Während die Entwicklung von Stadtgärten in Nicaragua gerade erst beginnt, gibt es, außer in Metropolen in Afrika und Asien, ähnliche Strategien gegen den Hunger schon seit Jahren auch in weiteren Regionen Zentral- und Südamerikas. In Brasiliens Metropole Rio der Janeiro ziehen Kleingärtner in den Slums Dutzende Pflanzenarten. Laut einer Studie des Geografen Severin Halder, der derzeit an der FU Berlin forscht, verbessern die Stadtgärten dort den Lebensunterhalt und die Ernährung vieler armer Familien.

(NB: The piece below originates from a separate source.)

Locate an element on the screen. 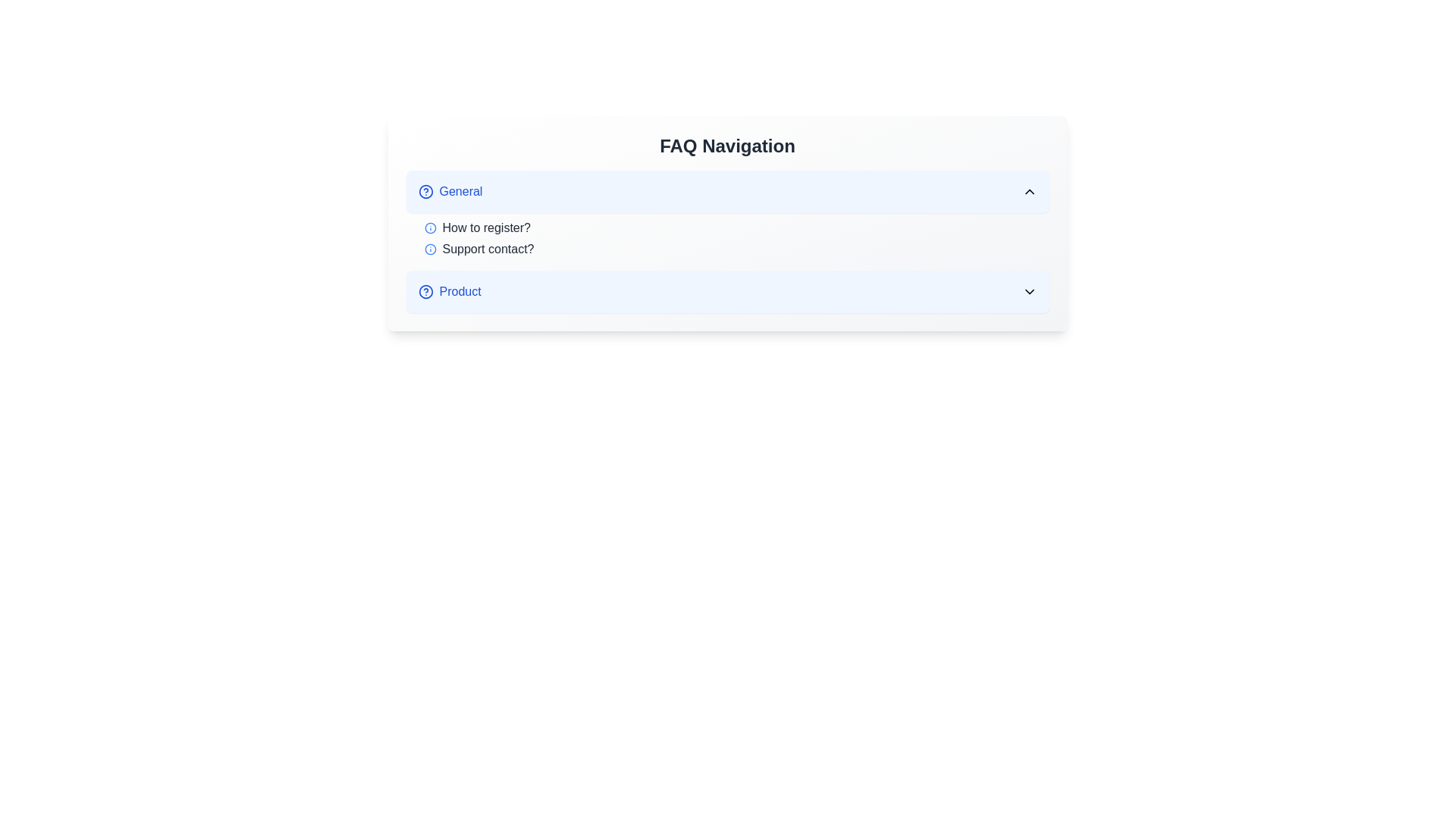 Image resolution: width=1456 pixels, height=819 pixels. the blue circular icon with an 'i' symbol inside, located to the left of the 'Support contact?' text in the FAQ section titled 'General' is located at coordinates (429, 248).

Während dort die Gärten aus der Not entstanden sind, steckt hinter den Projekten in Deutschland in aller Regel ein politischer oder kultureller Gedanke – oder das Gärtnern dient der Zerstreuung, ein Ausgleich zu Bürojob und hektischem Großstadtalltag. In einer Studie zu Gemeinschaftsgärten in Berlin kam 2006 als zentrales Motiv heraus: „Es macht Spaß.“

Dennoch gibt es Gemeinsamkeiten. Das entdeckten Projektbetreuerin Olivero und die Gärtnerin Gunera bei einem von Inkota organisierten Besuch in verschiedenen deutschen Stadtgärten in den vergangenen Tagen. „Bei allen Unterschieden, wir versuchen alle, eine Antwort auf die Entfremdung von Lebensmitteln zu finden, auf die oft schlechte Qualität von Lebensmitteln in den Supermärkten“, sagt Olivero.

Treffpunkt Stadtgarten

So arbeiten in Deutschland wie in Nicaragua die Stadtgärtner möglichst ohne Pestizide, produzieren ihren Dünger meist selbst. Und jenseits der Sicherung der Existenz böten die Gärten auf beiden Kontinenten den Menschen auch einen sozialen Mehrwert: „Hier in Deutschland sind die Stadtgärten genauso wie in Nicaragua Orte der Begegnung.“

Suyen Gunera bringt ihr Garten inzwischen mehr als frische Möhren, Paprika und Radieschen. Sie kann damit sogar ihren kärglichen Lohn aufbessern, den sie als Haushaltshilfe verdient – 8 Dollar im Monat. „Ich ernte so viel Gemüse, dass ich einen Teil auf dem Markt verkaufen kann.“ 5 Dollar monatlich hat sie so zusätzlich zur Verfügung. Ihr kleiner patio, früher ein braunes Fleckchen Erde, ist heute ihr ganzer Stolz.